Dans sa vidéo “Les mythos de vos influenceurs préférés”, on apprend notamment que les Vlogmas (contraction des mots “vlog” et “Christmas”) n’ont pas vraiment pour but de cultiver l’esprit de Noël. Il s’agit plutôt d’honorer les contrats signés avec des marques avides de visibilité en cette grosse période d’achats.
Le télé-achat 2.0
Instagram, Youtube, Snapchat… depuis quelques semaines, on étouffe, alors que le reste de l’année, c’est déjà relativement irrespirable. Les partenariats et autres publicités sont partout, tout le temps, qu’il s’agisse de culottes menstruelles, de patchs anti-ondes portables ou de bougies d’oreille (on y reviendra).
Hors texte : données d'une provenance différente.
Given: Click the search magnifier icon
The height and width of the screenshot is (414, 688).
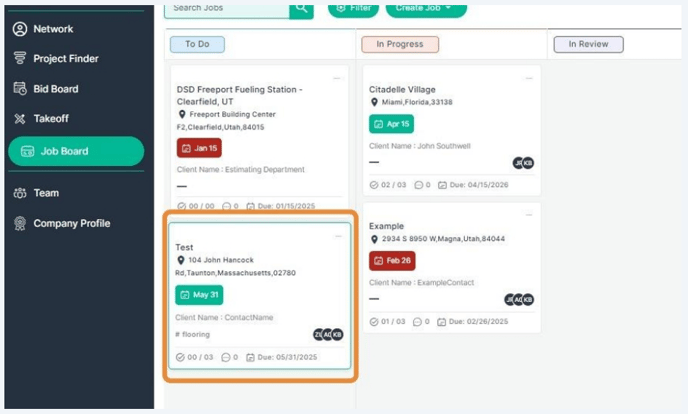Looking at the screenshot, I should (x=301, y=8).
Aux mains des influenceur·se·s, la publicité est parfois grossière. Certaines stars des réseaux sociaux ne semblent plus très investies. Ça se comprend. Les plus gourmand·e·s font la promotion de 4 à 5 produits par jour. En plus de créer des contenus, il faut trouver le moyen de glisser discrètement les éléments de langage de la marque.
Ce n’est pas toujours facile. Surtout quand on n’a pas bossé. De gênantes à hilarantes, ces séquences sont compilées sur Internet. Ce compte Twitter, par exemple, est une véritable pépite.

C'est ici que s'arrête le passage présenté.